I know now that the mass was too big to be a fetus. At the time I didn’t, so I placed it in a Ziploc bag and stored that bag in the fridge. I thought that maybe the doctors would need to see it. I turned white, assuming I had placed one of my children in the ice box (I didn’t). To put it mildly, the night’s events put a damper on that year’s Shocktober. The following year, Joy and my fears of a miscarriage had thankfully passed by.
In 2021, I was a new Dad (thankfully), dealing with everything that brings. When Shocktober rolled along, I tried to watch as many horror movies as possible. Not only was it emotionally taxing (I learned quickly that my sensibilities had changed), it was hard to schedule. We were sleep-training the boys (which I highly recommend), and I was exhausted. Watching one or more horror movies a day wasn’t in the cards. This time of the year that I treasured was going away again.
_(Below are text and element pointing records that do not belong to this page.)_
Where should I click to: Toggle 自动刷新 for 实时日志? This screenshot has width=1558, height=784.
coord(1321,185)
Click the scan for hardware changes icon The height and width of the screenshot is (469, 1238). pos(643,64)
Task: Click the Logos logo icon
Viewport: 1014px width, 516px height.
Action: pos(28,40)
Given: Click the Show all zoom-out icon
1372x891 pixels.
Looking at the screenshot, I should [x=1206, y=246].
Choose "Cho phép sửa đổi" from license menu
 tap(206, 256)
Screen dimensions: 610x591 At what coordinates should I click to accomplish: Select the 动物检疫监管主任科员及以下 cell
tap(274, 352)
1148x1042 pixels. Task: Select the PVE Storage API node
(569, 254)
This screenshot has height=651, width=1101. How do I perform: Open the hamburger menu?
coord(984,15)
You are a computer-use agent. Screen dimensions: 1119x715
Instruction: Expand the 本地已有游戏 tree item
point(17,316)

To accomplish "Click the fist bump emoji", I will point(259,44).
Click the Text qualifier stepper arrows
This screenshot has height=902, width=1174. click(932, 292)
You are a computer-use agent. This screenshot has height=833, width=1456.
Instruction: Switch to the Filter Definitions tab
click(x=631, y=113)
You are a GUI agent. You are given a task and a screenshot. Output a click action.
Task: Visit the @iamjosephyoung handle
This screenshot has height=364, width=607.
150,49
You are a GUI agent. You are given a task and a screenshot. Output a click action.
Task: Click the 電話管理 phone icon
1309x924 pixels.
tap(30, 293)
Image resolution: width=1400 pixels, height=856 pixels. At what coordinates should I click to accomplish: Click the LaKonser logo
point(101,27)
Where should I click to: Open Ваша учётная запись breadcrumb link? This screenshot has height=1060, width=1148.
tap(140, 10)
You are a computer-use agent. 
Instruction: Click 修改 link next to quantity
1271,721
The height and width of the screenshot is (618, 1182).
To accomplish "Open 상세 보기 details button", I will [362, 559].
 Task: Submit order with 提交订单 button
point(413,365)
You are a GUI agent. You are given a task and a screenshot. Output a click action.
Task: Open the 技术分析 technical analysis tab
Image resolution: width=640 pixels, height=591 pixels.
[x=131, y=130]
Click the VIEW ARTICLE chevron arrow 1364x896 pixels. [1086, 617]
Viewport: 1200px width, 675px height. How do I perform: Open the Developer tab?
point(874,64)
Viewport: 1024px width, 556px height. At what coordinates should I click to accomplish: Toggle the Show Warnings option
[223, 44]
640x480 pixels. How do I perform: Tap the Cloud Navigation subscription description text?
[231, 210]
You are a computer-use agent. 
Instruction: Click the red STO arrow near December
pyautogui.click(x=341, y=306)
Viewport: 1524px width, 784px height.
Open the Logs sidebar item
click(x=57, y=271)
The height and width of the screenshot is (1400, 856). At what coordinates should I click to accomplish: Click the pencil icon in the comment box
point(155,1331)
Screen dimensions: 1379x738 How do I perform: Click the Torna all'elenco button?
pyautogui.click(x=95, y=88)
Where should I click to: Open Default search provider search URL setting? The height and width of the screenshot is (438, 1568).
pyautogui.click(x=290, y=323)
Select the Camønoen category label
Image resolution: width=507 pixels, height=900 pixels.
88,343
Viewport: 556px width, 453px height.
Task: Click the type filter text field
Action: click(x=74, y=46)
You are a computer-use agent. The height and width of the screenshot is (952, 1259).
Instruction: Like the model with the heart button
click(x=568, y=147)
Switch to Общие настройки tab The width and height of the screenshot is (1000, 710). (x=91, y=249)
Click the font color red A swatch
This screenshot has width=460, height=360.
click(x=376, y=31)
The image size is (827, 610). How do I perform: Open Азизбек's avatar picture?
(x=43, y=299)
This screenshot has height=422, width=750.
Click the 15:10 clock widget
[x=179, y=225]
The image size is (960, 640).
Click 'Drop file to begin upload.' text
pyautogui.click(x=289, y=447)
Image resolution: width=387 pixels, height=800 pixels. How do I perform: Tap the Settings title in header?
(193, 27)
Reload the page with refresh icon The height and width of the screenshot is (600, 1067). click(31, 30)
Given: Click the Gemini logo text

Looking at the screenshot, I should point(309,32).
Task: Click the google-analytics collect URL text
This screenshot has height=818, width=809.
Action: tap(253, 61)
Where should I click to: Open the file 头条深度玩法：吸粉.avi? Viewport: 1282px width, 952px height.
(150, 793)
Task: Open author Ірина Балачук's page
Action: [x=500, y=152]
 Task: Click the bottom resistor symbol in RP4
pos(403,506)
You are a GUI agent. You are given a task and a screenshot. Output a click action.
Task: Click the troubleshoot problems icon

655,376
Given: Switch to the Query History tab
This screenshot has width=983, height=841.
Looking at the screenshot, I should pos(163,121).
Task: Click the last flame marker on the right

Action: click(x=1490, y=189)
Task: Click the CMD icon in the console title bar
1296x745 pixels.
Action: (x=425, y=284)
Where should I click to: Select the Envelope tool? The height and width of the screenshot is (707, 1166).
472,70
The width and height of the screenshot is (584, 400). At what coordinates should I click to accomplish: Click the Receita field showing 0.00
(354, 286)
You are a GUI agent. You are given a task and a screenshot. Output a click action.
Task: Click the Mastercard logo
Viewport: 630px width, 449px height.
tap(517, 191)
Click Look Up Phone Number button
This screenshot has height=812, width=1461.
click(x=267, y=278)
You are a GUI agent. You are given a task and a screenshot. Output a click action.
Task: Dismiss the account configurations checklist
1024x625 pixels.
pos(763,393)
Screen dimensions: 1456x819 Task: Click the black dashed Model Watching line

It seems silly to complain about now. The alternative was not being a father at all. I may love horror movies, but I love being a dad even more. Still, it was a loss of self that I wasn’t prepared for. I assumed that, since I loved this time of year, I would make it work. I tried. 2022 presented similar challenges. Even as a more “experienced” parent, I learned watching a bunch of horror movies is not easy when you have young kids for whom you were the primary caregiver (did I mention how fantastic Joy is?).
Now, I’ve learned to embrace being a restricted dad. My kids are sleep-trained, so they (and Joy and I) get a decent amount of sleep. The trade-off is that we don’t get to do a lot outside of their set schedule. Instead of seeing it as an issue, I’ve adapted. I can’t do things exactly how I used to, but the positive outweighs the negative. That extends to Shocktober as well.
As I said, I was a purist when it came to Shocktober. It starts in October and is followed by a bout of depression as soon as November hits. The self-imposed restrictions seem arbitrary, but they made it more fun. A few years ago, I began to see people talking about “Spooky Season.” I turned my nose up at the idea, which was silly of me to do. I didn’t realize that a solution to my problem was presenting itself.
This year, I decided to release myself from any self-imposed restrictions. Not going to parties because my boys need to nap exactly at 1 p.m. makes sense. Not watching some of my favorite movies for over a month because of some voluntary limitations is ridiculous. I had inadvertently put myself right back in that hospital room. I was being kept from what I loved, and there was no one to blame but myself.
This year, I made a change. Instead of waiting for October 1st, unsure if my schedule would allow for copious amounts of terror, I popped on The Frighteners on September 3rd. I didn’t even start right on September 1st. The time for being rigid has passed. Coming close to death kept me from living. If starting festivities a month earlier and calling it something else fixes that, I’d be a fool not to welcome it.
I am a Dad. I am a lover of horror movies. Both things can be true. Sometimes, I’m more one than the other, but I am both. Eventually, my kids might be horror movie lovers with me (one is already embracing Halloween). It’s on me to let them know that, if they love something, they can embrace it any way they want.